We are still in very early stages but have promising initial results. Other approaches to tackle the protease rely on bulky peptidomimetic compounds with poor pharmacological properties. We take a bottom-up fragment-based approach and collect data that enables us to build smaller and more efficient inhibitors. In a larger sense, our approach differs in several important ways from the traditional drug discovery pipeline. First is the fact that everything is shared openly with no patents, intellectual property or commercial considerations. Second, instead of the traditional sequential model, we try to start with as broad as possible funnel, testing more and perhaps also riskier compounds, hoping to reach potency early, with less iteration. One of four major design considerations in this project is that the final compound will be cheap and easy to make. Thus, once it shows safety and potency, scaling up the synthesis and production will not be a major hurdle in distributing the drug to where it is most needed.
Can you elaborate on the techniques and technologies your team is deploying to generate actionable insights and optimise them?
As I mentioned, our lab specialises in covalent ligand discovery. We’ve developed several technologies towards this goal including both computational and experimental techniques. Experimentally, we have established a screening method to detect small fragments (much smaller than the average drug) that are mild electrophiles, that is, not too reactive. We use mass spectrometry to assess whether these are able to irreversibly bind a target protein. We have screened a library of 1,000 such compounds against the viral protease and have found several series of fragments that are able to selectively bind to it. A complementary approach we used is computational covalent docking, in which we model theoretical covalent ligands in the protein active site, and this method predicts which ones will be able to bind irreversibly. This approach has also yielded preliminary hits, that were validated experimentally and that we are currently following up on. To assess progress, we’ve established a high-throughput protease activity assay that guides our iterative optimisation.

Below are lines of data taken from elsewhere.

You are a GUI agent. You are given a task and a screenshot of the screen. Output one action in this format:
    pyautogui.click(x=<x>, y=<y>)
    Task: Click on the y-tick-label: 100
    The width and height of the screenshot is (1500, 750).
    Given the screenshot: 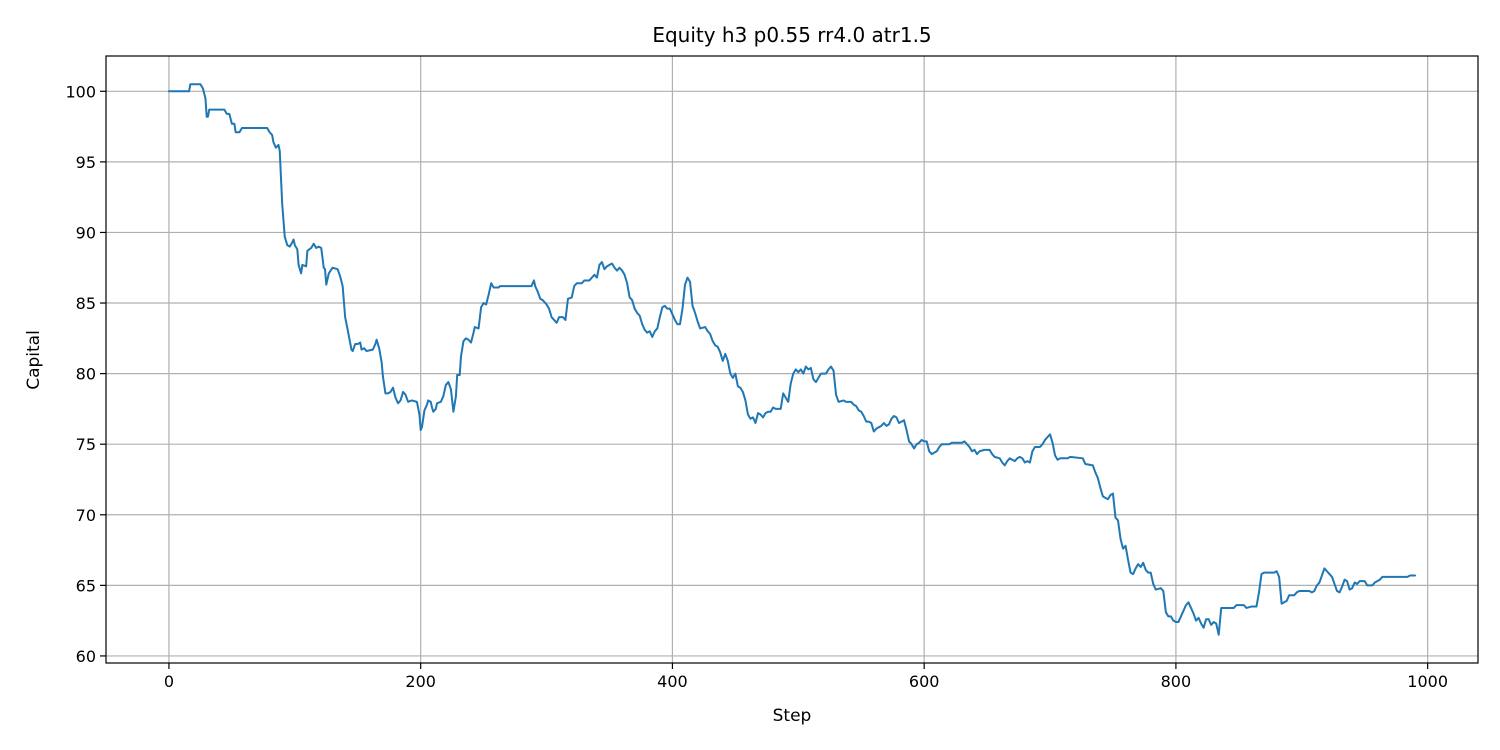 What is the action you would take?
    pyautogui.click(x=80, y=92)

Open-science has emerged as an urgent need in these times. Can you explain how are you supporting and facilitating it?
Open-science is one of the main pillars of this project. All of the data we acquire is published online almost in real-time, to allow the scientific community to provide fast feedback and allow them to use this data for other projects. All of the protein structures and chemical structures were made available, a long time before any scientific publication. There is no intellectual property involved and no material transfer agreements. This also includes crowd-sourced designs. This open collaboration allows us to move fast with no bureaucratic obstacles. Our future plans and testing cascade are all available through a public website, and we welcome ideas, feedback and scrutiny. This is one of the unique aspects of this global collaboration.